Publication year - 2002
Publication title -
annals of neurology
Language(s) - English
Resource type - Journals
SCImago Journal Rank - 4.764
H-Index - 296
eISSN - 1531-8249
pISSN - 0364-5134
DOI - 10.1002/ana.10300
Subject(s) - wallerian degeneration , degeneration (medical) , axonal degeneration , peripheral neuropathy , neuroprotection , phenotype , paclitaxel , neuroscience , biology , pathological , mutant , pathology , medicine , cancer , gene , genetics , endocrinology , diabetes mellitus
The Wld S mouse is a unique mutant strain that demonstrates the remarkable phenotype of prolonged survival of transected axons (“slow Wallerian degeneration”). In these studies, we tested whether this neuroprotective phenotype extends to axonal degeneration seen in a progressive peripheral neuropathy.

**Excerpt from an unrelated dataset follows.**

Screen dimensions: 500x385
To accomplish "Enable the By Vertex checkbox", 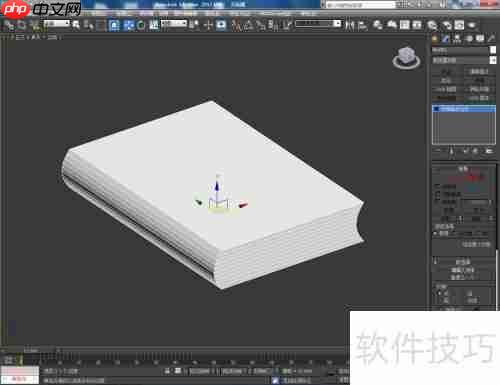I will [437, 186].
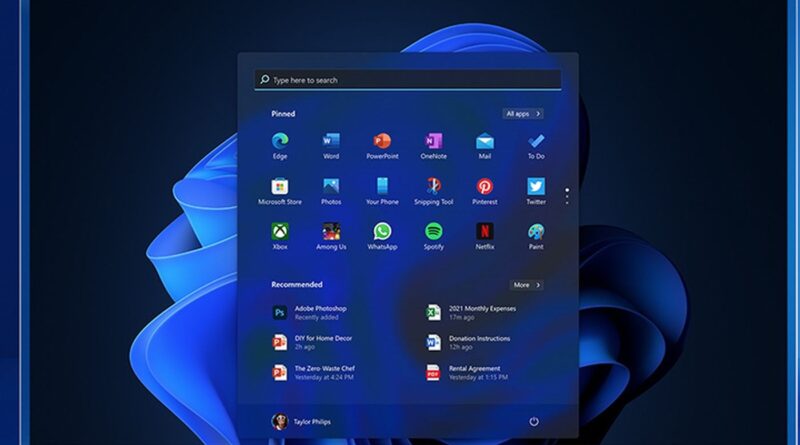Open the Rental Agreement PDF document
Viewport: 800px width, 445px height.
pos(470,372)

Wld S and wild‐type mice were intoxicated with the cancer chemotherapeutic agent paclitaxel (Taxol). The severity of the resultant sensory neuropathy was compared with behavioral, physiological, and pathological measures. Wld S mice were resistant to paclitaxel neuropathy by all measures, and the resistance was because of protection against axonal degeneration. These studies demonstrate for the first time that the Wld S mouse is more than a slow Wallerian degeneration phenotype, emphasizing the mechanistic link between Wallerian degeneration and peripheral neuropathy. Understanding how this mutant gene confers protection against axonal degeneration will provide important clues toward prevention of axonal degeneration in several human neurological disorders.